My friend never pulled out the big guns: he never explained that he and his wife both have their masters degrees in mathematics and teach math at the high school and college level respectively.
You’re saying, basically, that some teachers are teaching math poorly. (You were apparently taught poorly, given your statistical innumeracy above–but I’m not sure your teachers were at fault). Guess what?
If you pay teachers significantly below the going wages for college graduates, and far below the wages for college graduates with a strong math background, you’re gonna end up with a significant number of elementary school teachers who are uncomfortable with thinking mathematically and who will treat the textbook as a poorly-understood series of incantations, instead of as a fascinating set of logical puzzles to solve.
Stop shitting on common core math, and start shitting on legislatures that insist on keeping education wages low enough to drive off lots of qualified teachers.
I was marked wrong in grad school for using a concept in a problem that we would learn the next week. In computational number theory problems. The teacher wanted us to use the hard way to appreciate the easy way. I had already learned so much of the course previously that I didn’t bother paying attention to what had been gone over in class. It’s the same sort of thing as teachers marking 3rd graders wrong for not following the method that was just taught. It’s ingrained that students must learn every single lesson and show that they understand that particular lesson, even if they have no reason to understand it in the long run because they already understand much more advanced concepts.
Sorry, for some reason I was feeling an a Pitting mood and let loose.
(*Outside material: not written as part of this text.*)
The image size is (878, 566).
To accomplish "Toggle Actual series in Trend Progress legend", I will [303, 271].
It wasn’t really meant so much as an attack on your kid, (at that age what kid wouldn’t be more fascinated with boogers than a boring math lecture), as an attack on the attitude that if a student didn’t learn that material and didn’t follow the directions in class that it must be the teacher or the Liberal establishments fault all without even contacting the teacher to figure out what the purpose of the lesson was.
I teach my kids–and, at conferences, my kids’ parents–my three rules of evaluating a method for solving a math problem:
- You get the right answer.
- You understand why it works.
- It doesn’t take you too long.
They’re all important, generally in that order. In the adult world, #2 doesn’t matter as much, but that’s because #1 is so much more important. For kids wrapping their heads around the world of numbers, though, #2 is real important.
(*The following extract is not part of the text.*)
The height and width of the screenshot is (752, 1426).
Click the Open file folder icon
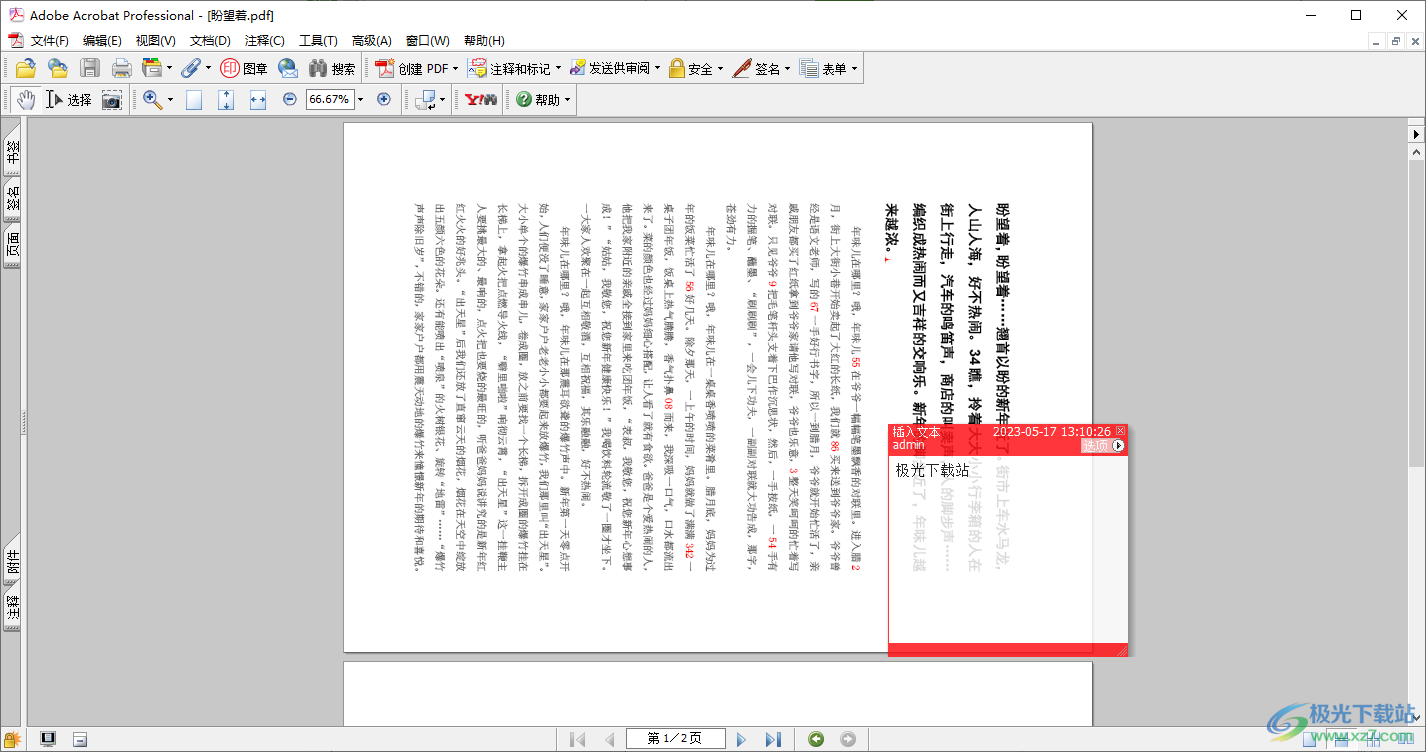pos(25,69)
I tell them that like 90% of the time I’m cool with whatever method they choose to solve problems, as long as it meets all 3 requirements. But I also tell them that RARELY, I’ll teach a specific new technique, and I’ll ask them to practice that technique so they can understand what’s good about it and decide whether it’s a good one for them. More tools in their mental toolbelt is better.
Long way of saying, I might ask them, for a day or two, to interpret a problem like “7 x 3” as “Seven groups of three,” or “Three, added together seven times.” If I did, I’d make it super-clear to them that this was a formality, that it was a way to help them translate real-world problems into mathematical symbols, and that apart from this lesson or two they could solve it any old way that met the three rules.
I would never, never, NEVER give them a worksheet that required a particular method without having explicit directions that explained that method.
Really? So where do I say that the old math is memorizing the multiplication table and NOTHING ELSE?